At the Lesbos border in Greece, thousands of immigrants from the Middle East arrive in boats looking for opportunities on a continent that invests in creating borders. In this context, journalists with their cameras are also weapons against immigrants. Who do they help, who do they really benefit?
The documentary is then presented as a game of matrioska, an image within another that invites us to think about the superficiality and fugacity of the news. The distance between the journalist and the immigrants, the differences of social classes and privileges and how humanity can slip into the middle of all this.

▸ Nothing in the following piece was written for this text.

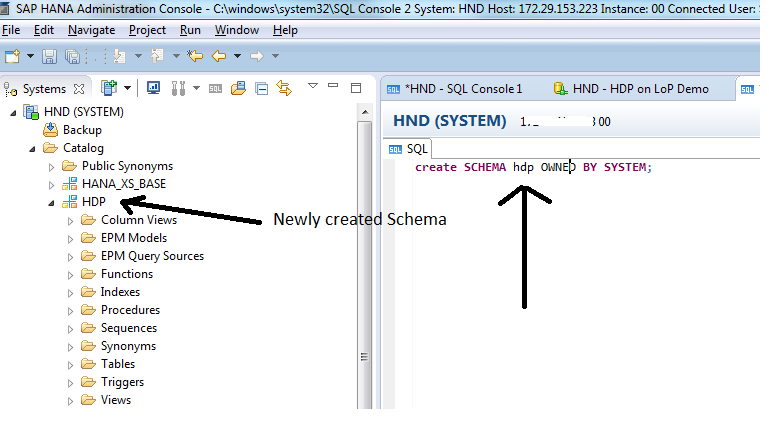The width and height of the screenshot is (769, 422).
Task: Click in the SQL editor statement text
Action: coord(533,167)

A necessary documentary for anyone who generates and consumes images about the vulnerability of others.
Watch this documentary now on Guidedoc
To my children by Shwan Dler Qaradaki
The universal can be seen through the story of a family. The word "war" is the most repeated in this work and in the life of the director. He constructs this work as a letter dedicated to his children, a will and a diary, an opportunity to express himself as he himself could not have from his father.
The film uses watercolors to illustrate this meaningful account, to transmit us all the fear, all the anger and all the hatred that sustains wars. This way we feel the distances, the uprooting, the wounds and the mourning that never goes away.
This film is also a record of the pain of the two years it took the director to reach Norway from Kurdistan, his country of origin. A reflection on the construction of identity from fragments and ruptures, and of identity as a necessity but also as the root of wars. Finally, the human being's untiring search for his own peace.
This great story is constructed from the testimonies of ex-servers of the military service of Turkey. Coming from different countries and practicing different religions, they coincide and tell us their anecdotes of their time in the army.
We do not see their faces and that helps to transmit the fear of their own identity in a context that constantly strives to annul it and build a sense of unique identity: the beginning of any war. We listen to these young men who, in theory, in the name of nationalism were willing to hurt others.